According to the Eagle, Miami Head Coach Jim Larranaga and Walker have already developed a close bond over common interests and an infinity for Animal Planet. It was Larranaga’s belief in Walker, the lessons he taught him and Walker’s sense that Larranaga wanted him as part of his “family” that closed the deal.
Walker said: “One of the things he drilled into my mind is, basketball’s temporary,” Walker said. “What are you gonna do after basketball? He kind of sounded like my father. It hit me: This guy wants me to be part of his family.”
Miami loses Forward Kamari Murphy and Wing Davon Reed after this season. Freshman Forward/Center Dewan Huell has also indicated he has an eye on the NBA Draft after this season.
Walker’s biggest competition for playing time next season will come from freshmen combo guard Bruce Brown and wing DJ Vasiljevic. Brown is averaging 9.7 Points Per game and is one of Miami’s most versatile players. Vasiljevic averages 11.7 PPG and is shooting 50 percent on threes.
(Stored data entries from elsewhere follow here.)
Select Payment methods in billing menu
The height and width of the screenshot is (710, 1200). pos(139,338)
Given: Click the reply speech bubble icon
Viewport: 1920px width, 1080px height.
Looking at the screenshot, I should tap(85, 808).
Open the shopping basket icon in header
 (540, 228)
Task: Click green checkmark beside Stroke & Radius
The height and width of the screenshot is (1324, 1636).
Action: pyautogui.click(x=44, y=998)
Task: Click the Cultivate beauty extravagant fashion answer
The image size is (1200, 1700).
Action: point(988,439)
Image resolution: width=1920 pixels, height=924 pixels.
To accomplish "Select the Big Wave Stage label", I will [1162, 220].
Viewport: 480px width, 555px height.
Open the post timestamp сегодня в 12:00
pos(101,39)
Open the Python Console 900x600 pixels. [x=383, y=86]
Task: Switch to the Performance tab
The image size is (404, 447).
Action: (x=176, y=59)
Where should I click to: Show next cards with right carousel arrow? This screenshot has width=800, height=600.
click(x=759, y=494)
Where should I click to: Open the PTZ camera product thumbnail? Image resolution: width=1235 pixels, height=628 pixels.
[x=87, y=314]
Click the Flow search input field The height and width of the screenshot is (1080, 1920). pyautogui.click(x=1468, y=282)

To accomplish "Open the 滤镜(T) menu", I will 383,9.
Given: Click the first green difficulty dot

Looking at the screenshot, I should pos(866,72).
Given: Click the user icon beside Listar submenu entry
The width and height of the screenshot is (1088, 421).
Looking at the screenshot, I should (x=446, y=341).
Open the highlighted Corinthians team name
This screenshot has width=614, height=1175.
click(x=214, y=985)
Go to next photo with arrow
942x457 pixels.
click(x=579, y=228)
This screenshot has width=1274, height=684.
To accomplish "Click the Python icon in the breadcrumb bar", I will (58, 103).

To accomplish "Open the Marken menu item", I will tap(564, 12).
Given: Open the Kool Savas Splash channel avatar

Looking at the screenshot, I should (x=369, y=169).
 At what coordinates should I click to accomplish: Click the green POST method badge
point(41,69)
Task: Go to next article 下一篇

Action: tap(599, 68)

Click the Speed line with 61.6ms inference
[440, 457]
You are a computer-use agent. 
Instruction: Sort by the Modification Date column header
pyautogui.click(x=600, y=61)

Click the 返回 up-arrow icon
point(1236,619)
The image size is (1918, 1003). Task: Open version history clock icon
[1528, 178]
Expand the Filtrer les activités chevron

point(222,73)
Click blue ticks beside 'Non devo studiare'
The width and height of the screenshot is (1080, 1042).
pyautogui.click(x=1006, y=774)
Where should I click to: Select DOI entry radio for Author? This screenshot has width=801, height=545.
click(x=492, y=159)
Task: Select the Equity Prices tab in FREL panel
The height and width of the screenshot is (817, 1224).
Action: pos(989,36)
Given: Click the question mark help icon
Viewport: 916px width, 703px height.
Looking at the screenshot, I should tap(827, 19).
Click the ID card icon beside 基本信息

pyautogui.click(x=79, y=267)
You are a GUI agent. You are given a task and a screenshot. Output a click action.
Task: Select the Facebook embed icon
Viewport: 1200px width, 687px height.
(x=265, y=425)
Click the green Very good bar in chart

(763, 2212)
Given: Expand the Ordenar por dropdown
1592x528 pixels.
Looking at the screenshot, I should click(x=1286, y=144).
Brown was the 30th ranked player in the class of 2016 and the fourth-ranked combo guard in 247’s composite rankings. Huell was one spot above him and the ninth-ranked Power Forward.
Larranaga’s demeanor lends to being a players coach. The trust he puts in his players was a key element in landing Walker. “I’ve got a lot of trust in that guy,” he said of Larranaga. “That coach sees something special in me that I feel like no one else saw.”
Larranaga continues to build Miami into a program, not just a team that will make the Sweet 16 runs every few years. Known as a football school, It’s the basketball program that has had more success recently. Consecutive top 20 recruiting classes has laid the groundwork for continued success- for at least the next few seasons.